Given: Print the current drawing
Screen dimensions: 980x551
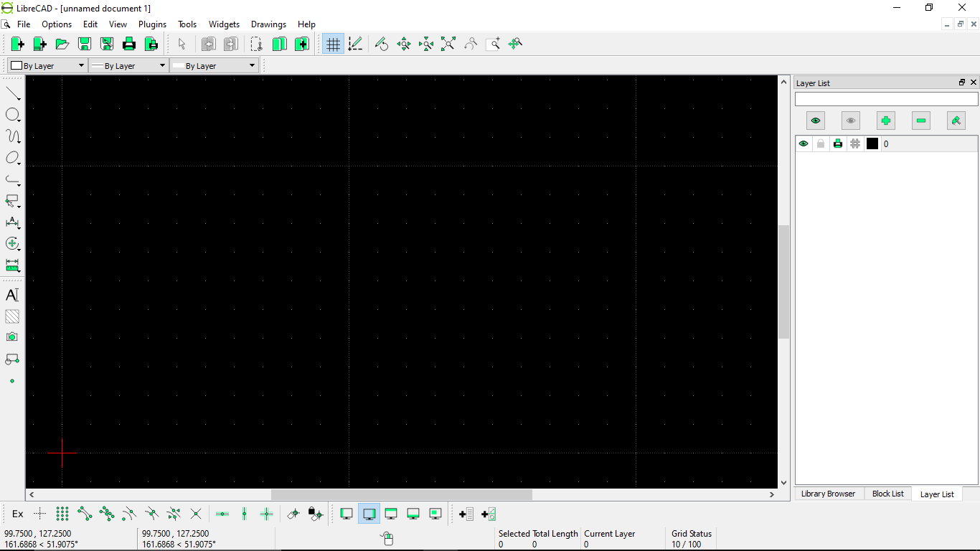Looking at the screenshot, I should pyautogui.click(x=129, y=44).
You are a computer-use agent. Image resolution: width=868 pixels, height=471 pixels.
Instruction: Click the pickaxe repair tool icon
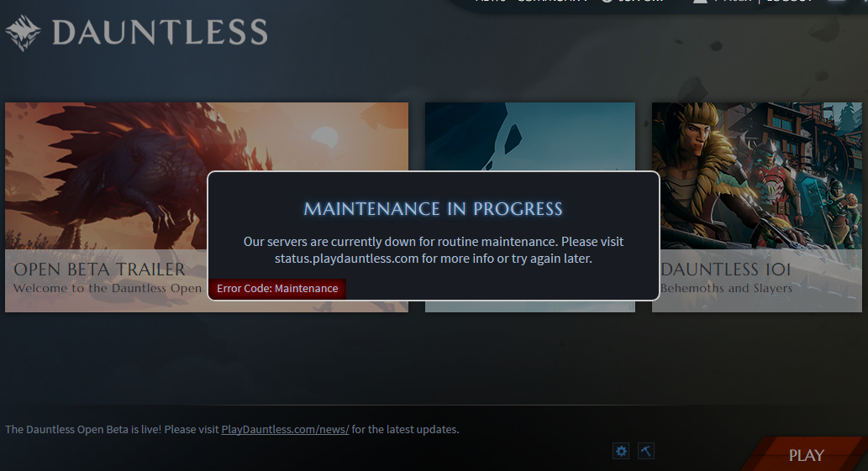point(646,451)
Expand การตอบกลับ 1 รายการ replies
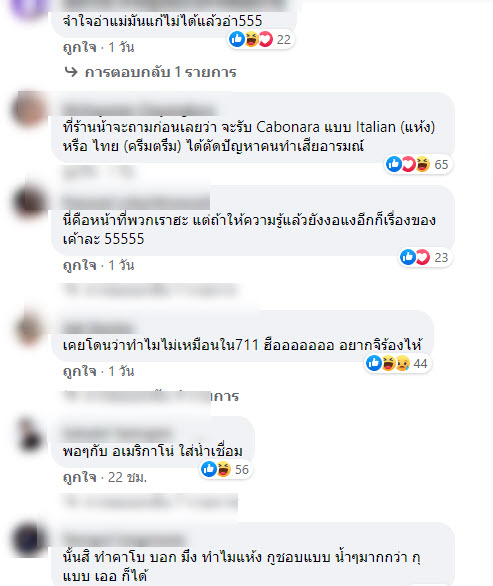Screen dimensions: 493x586 pyautogui.click(x=160, y=72)
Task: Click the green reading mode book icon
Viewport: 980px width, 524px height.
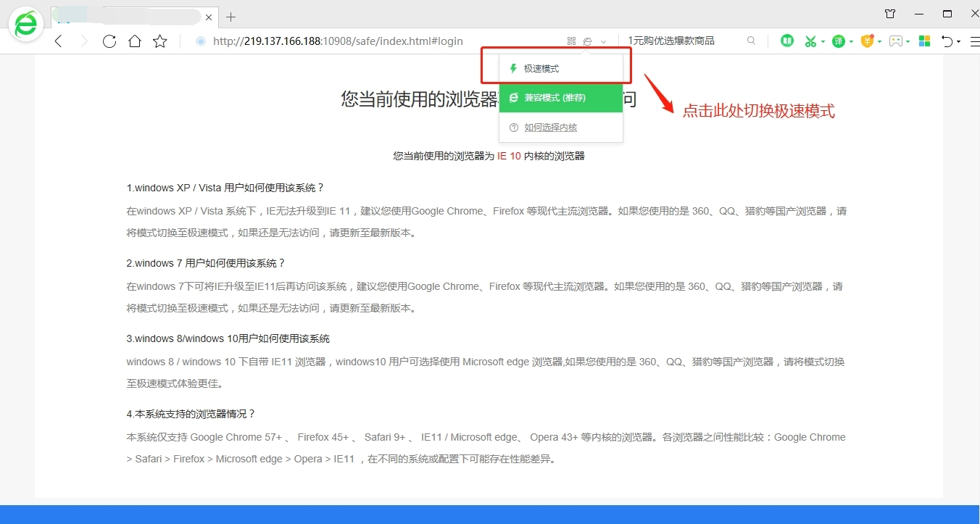Action: coord(787,41)
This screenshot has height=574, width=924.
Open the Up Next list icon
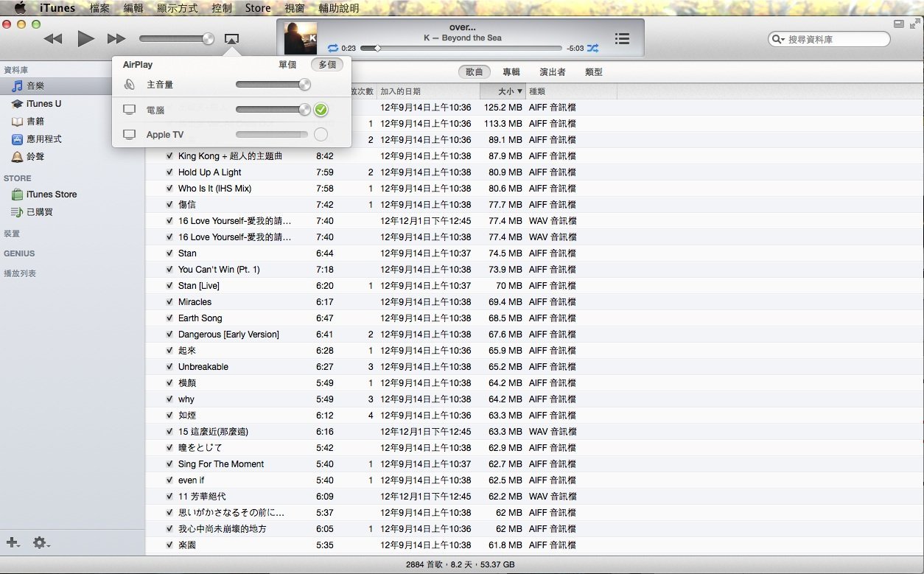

# # #

_Problem:_
I would like you to set down the lines above, from the one containing "This screenshot has height=574, width=924." to the final line, exactly as written and without pictures.

_Output:_
This screenshot has height=574, width=924.
Open the Up Next list icon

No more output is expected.